What’s Screening: November 4 – 10

James Bond, Sherlock Holmes, Spike Lee, and the silent version of Mad Max at this week’s Bay Area screenings.

Festivals

New films opening

13th, Vogue, Friday, 8:30

The 13th amendment freed the slaves. Or did it? In the 150 years since emancipation, state and local governments have turned prisons into slave labor camps filled primarily by the decedents of those freed in 1865. And in our time of mass incarceration, it’s only getting worse. Ava DuVernay’s powerful documentary (which is also available on Netflix) gets not only to the heart of the problem but also to its bowels. This isn’t an easy movie to sit through, but every American should see it. Part of Doc Stories.

Promising events

Mad Max: Silent Fury Black & White, New People Cinema, Monday, 9:00

I’ve already suggested that Mad Max: Fury Road should be seen in 3D. Well, here’s another way to see it: in black and white, silent, and with live musical accompaniment by the Firmaments. I suspect it will still be a fun ride. For the record, I gave the color/sound/3D version a B+. Part of Another Hole in the Head Film Festival.

Do the Right Thing, Pacific Film Archive, Saturday, 8:00

It’s been far too long since I’ve seen Spike Lee’s masterpiece about racial tensions on a hot day in Brooklyn. I suspect I would give it an A or even an A+ if I were to see it again. The first film in the series Three Lives: Classics of Contemporary African American Cinema.

James Bond-a-thon opening, Vogue, Thursday, 4:30

The Vogue’s four-day, five-film, 15-screening marathon of 007 launches Thursday night. The opening movie: Goldfinger, which I give only a B-. That’s followed by Dr. No and On Her Majesty’s Secret Service, neither of which I’ve seen in a very long time.

Recommended revivals

A Pather Panchali, Pacific Film Archive, Friday, 4:00; Sunday, 1:30

In the first chapter of Satyajit Ray’s Apu Trilogy, we meet the central character as a curious and mischievous child. Upbeat in nature, Apu delights in the world around him despite his family’s desperate poverty. He and his older sister play and fight and avoid their responsibilities while their father dreams and their mother worries. There’s a great deal of joy in this film, but a greater deal of tragedy. Read my essay on the full trilogy, all of which will be screened at the PFA over the coming weeks. 4K restoration.

A Killer of Sheep, Pacific Film Archive, Thursday, 7:00

Shot in 16mm in 1977, Charles Burnett’s neorealistic non-story examines the day-to-day life of an African-American slaughterhouse employee struggling with poverty, family problems, and his own depression. Hauntingly made with a mostly amateur cast, Killer of Sheep takes us into a world most of us know about but have never actually experienced.

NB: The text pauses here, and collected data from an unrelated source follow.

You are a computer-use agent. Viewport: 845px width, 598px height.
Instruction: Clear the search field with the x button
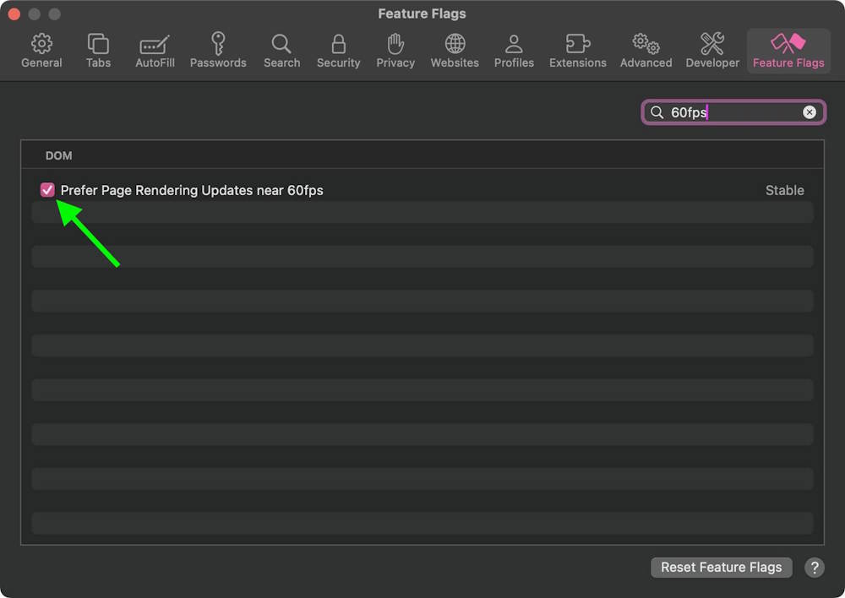pyautogui.click(x=809, y=111)
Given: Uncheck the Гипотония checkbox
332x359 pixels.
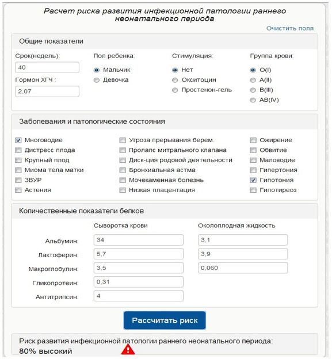Looking at the screenshot, I should [253, 180].
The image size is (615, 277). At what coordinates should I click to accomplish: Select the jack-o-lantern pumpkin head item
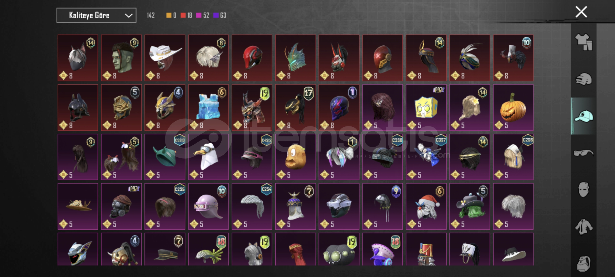[x=513, y=107]
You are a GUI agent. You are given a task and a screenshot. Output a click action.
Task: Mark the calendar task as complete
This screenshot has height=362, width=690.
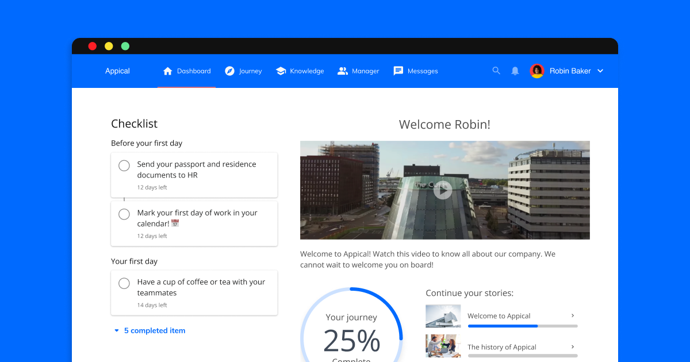[124, 214]
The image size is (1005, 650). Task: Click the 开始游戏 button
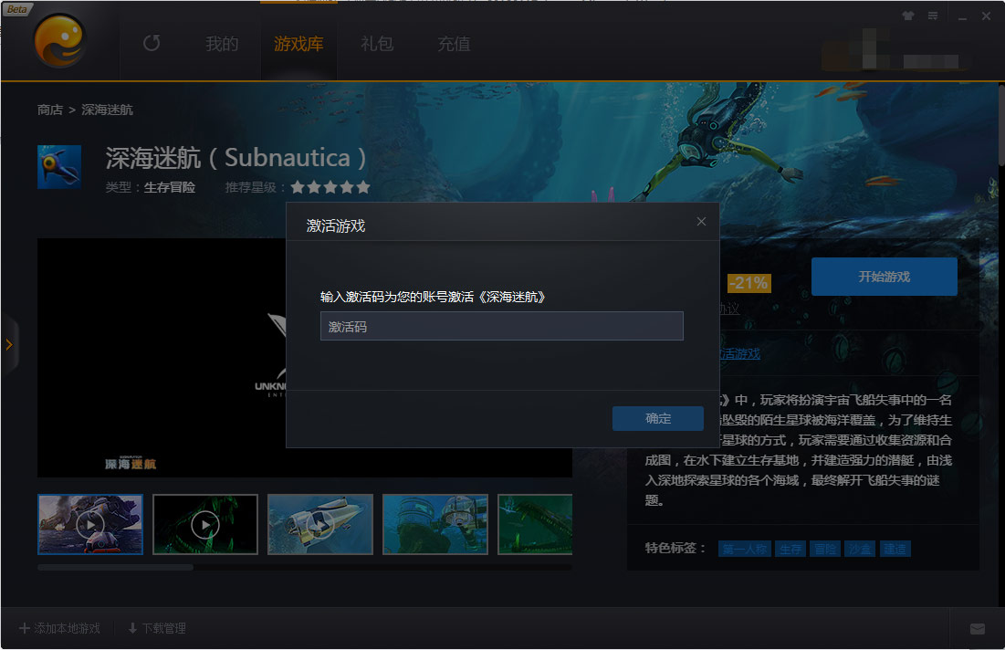[x=884, y=277]
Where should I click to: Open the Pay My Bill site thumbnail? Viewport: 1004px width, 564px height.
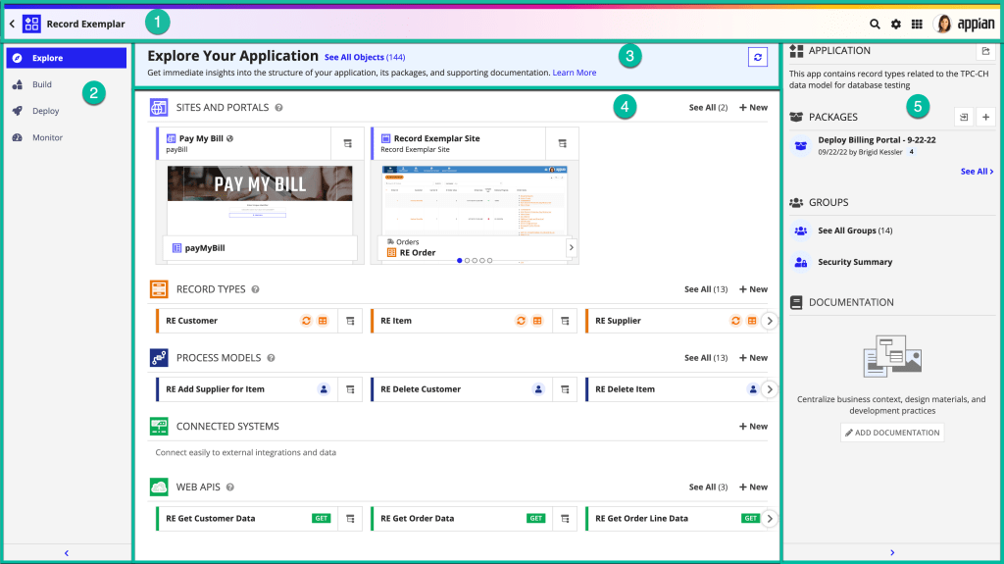tap(259, 199)
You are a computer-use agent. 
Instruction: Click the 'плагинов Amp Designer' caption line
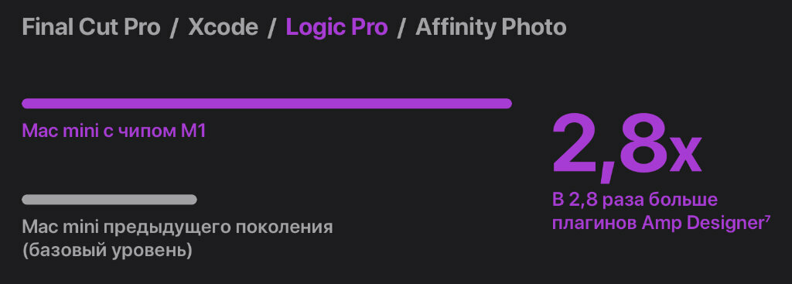coord(658,224)
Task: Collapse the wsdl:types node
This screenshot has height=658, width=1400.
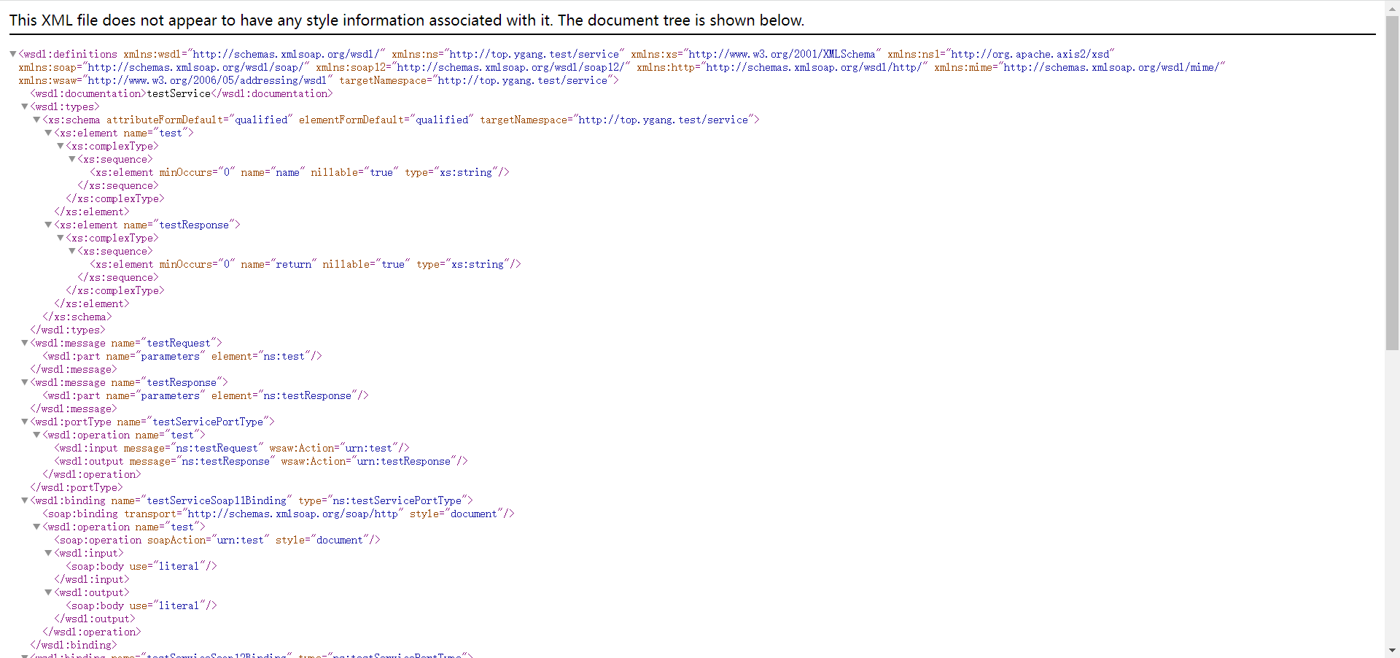Action: pos(25,107)
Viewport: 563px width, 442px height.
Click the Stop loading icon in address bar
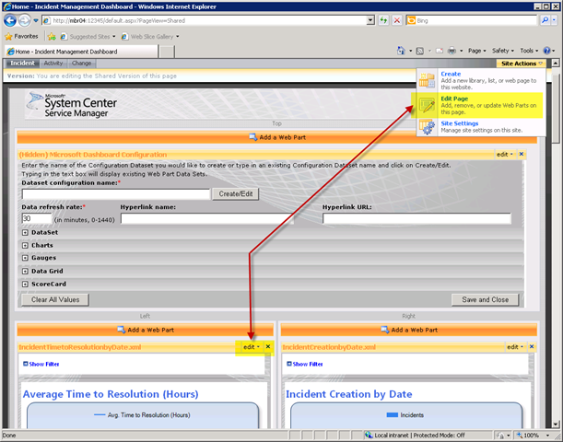point(397,20)
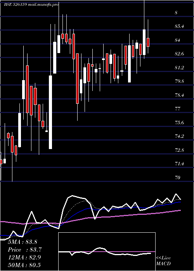Click the 12MA : 82.9 legend entry
The width and height of the screenshot is (194, 271).
[24, 257]
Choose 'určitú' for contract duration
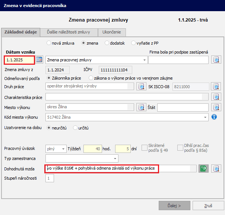 75,128
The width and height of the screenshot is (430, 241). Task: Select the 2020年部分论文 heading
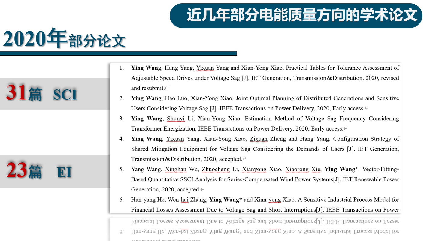(64, 39)
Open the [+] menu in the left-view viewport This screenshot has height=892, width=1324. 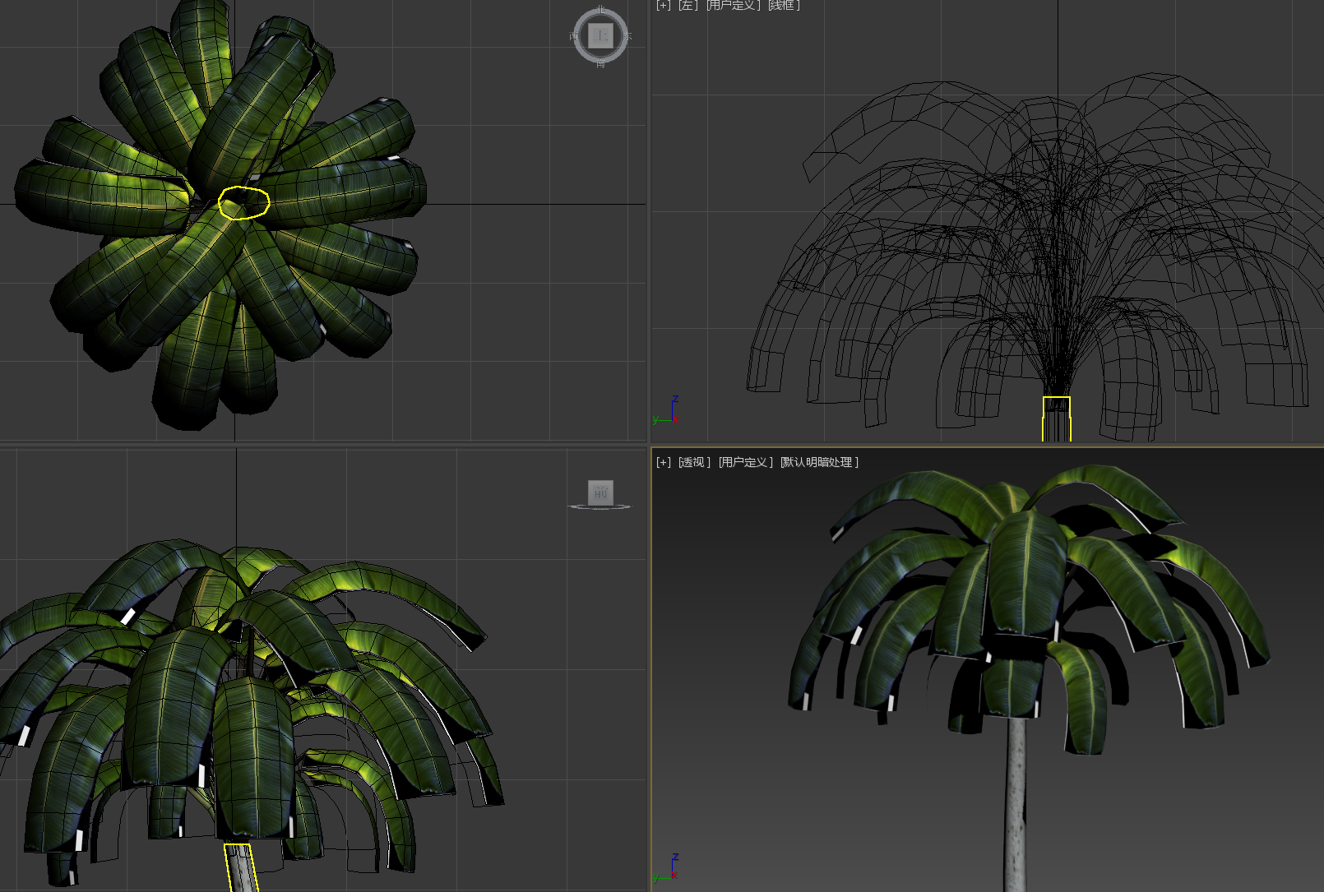pos(663,6)
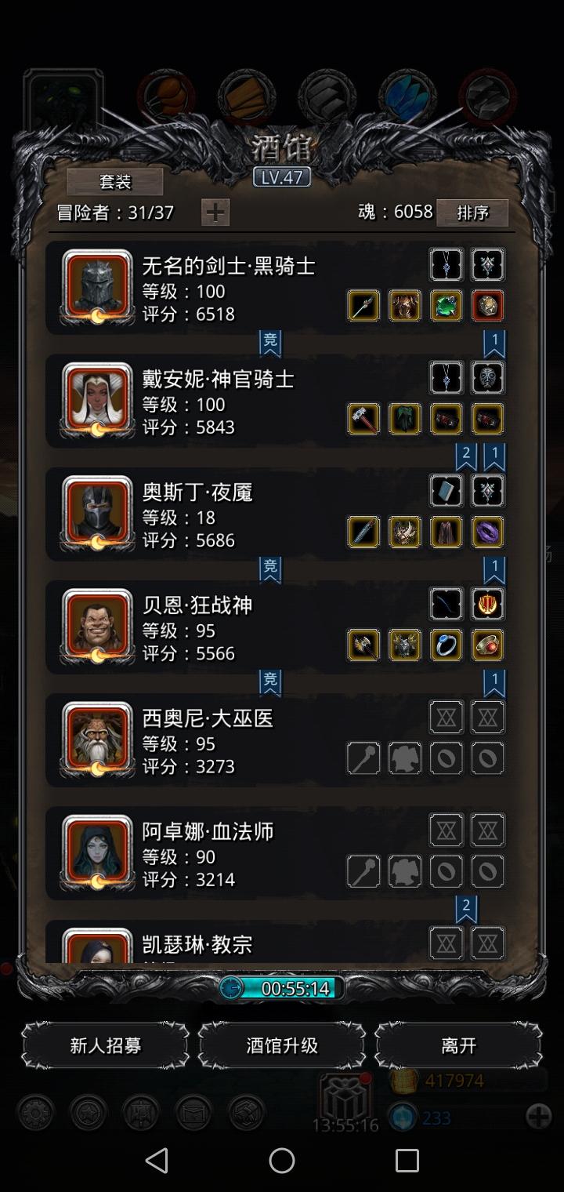
Task: Open the purple ring slot of 奥斯丁·夜魇
Action: point(487,532)
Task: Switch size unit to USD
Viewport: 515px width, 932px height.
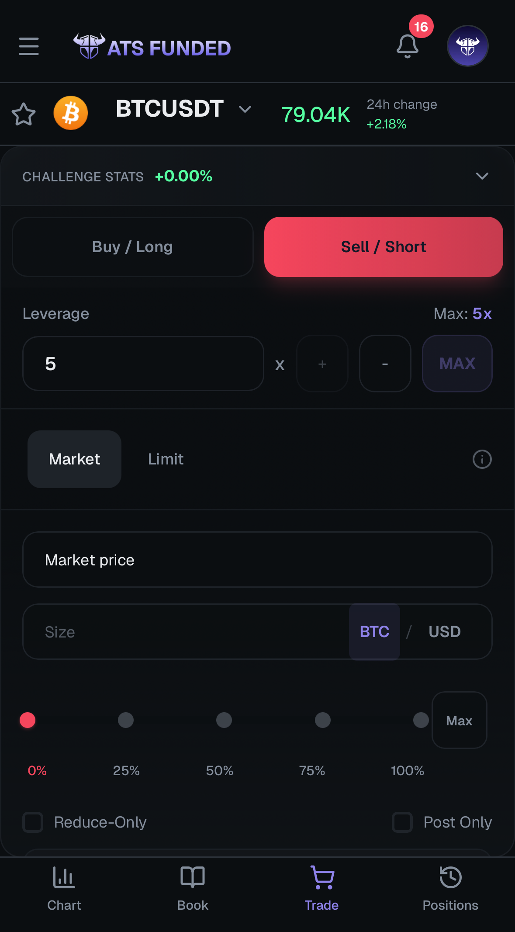Action: click(x=444, y=632)
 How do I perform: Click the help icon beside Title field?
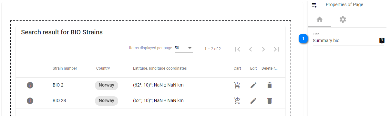(382, 41)
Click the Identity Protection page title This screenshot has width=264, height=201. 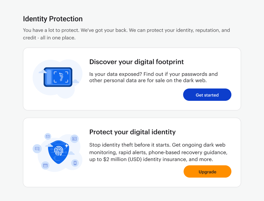(53, 19)

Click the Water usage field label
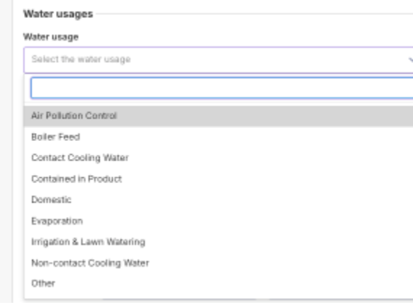51,37
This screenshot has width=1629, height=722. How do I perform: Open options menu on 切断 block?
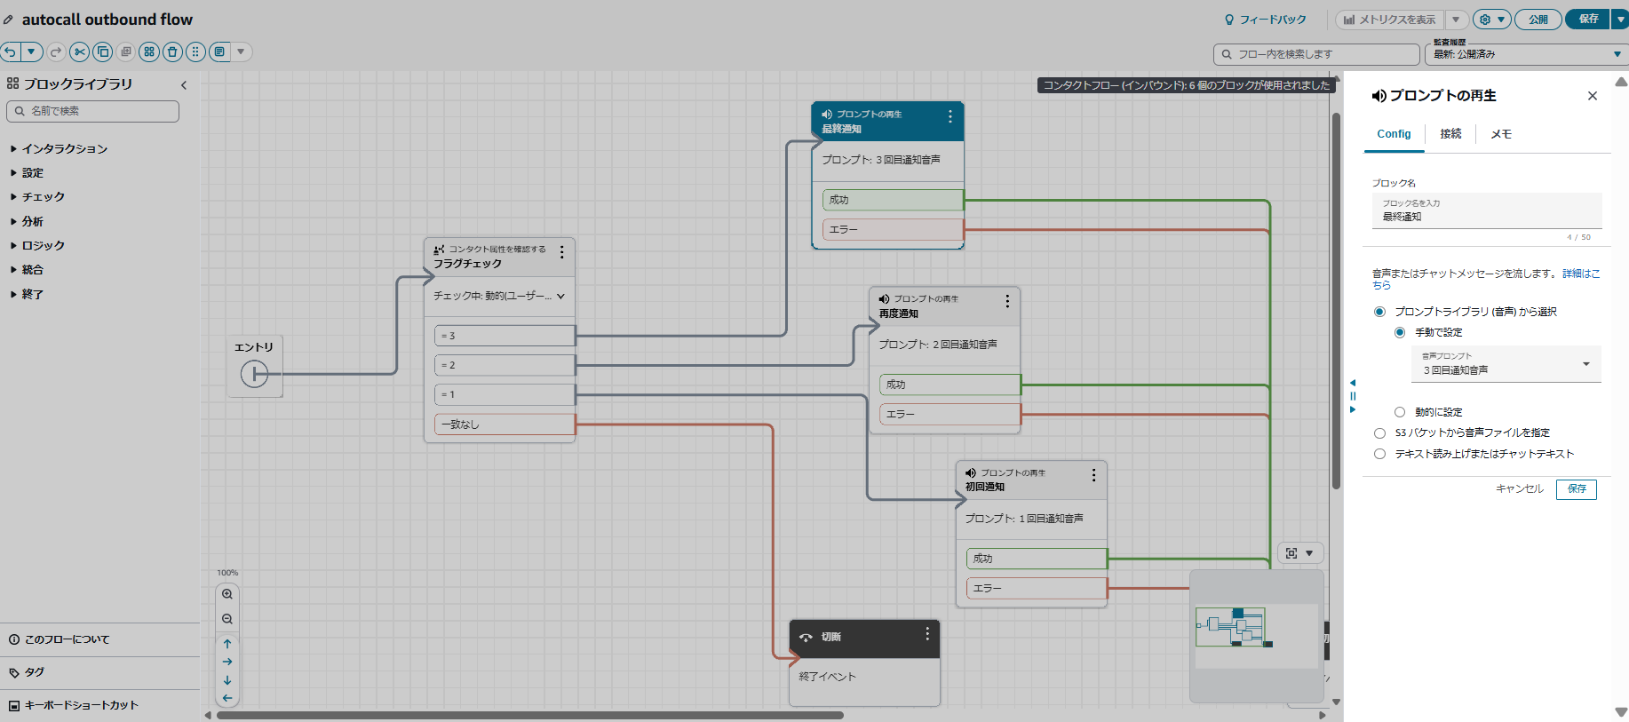[x=927, y=634]
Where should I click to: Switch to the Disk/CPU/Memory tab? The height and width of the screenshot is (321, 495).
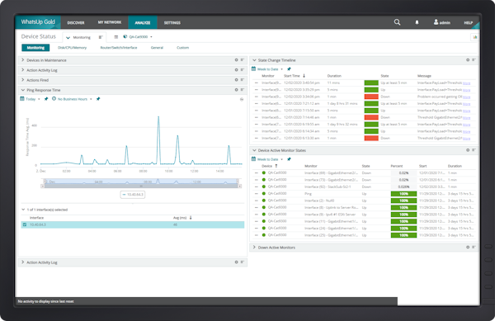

A- Rathbone/Bruce Sherlock Holmes double bill: The Hound of the Baskervilles & The Adventures of Sherlock Holmes, Balboa, Wednesday, 7:00

The great detective was never filmed better than in the first two movies starring Basil Rathbone and Nigel Bruce. Set in the Victorian England of the original stories (the cheap B pictures that followed were updated), they provide the right setting and tone, and with Rathbone, the best Holmes. I discuss Adventures–the better of the two–at length in this article.

B+ Best in Show, Cerrito, Thursday, 9:30

Christopher Guest’s dog-show mockumentary has more than its share of hilarious moments. The rest of it is pretty funny, too. Second City veterans Eugene Levy and Catherine O’Hara steal the show as a dog-obsessed couple.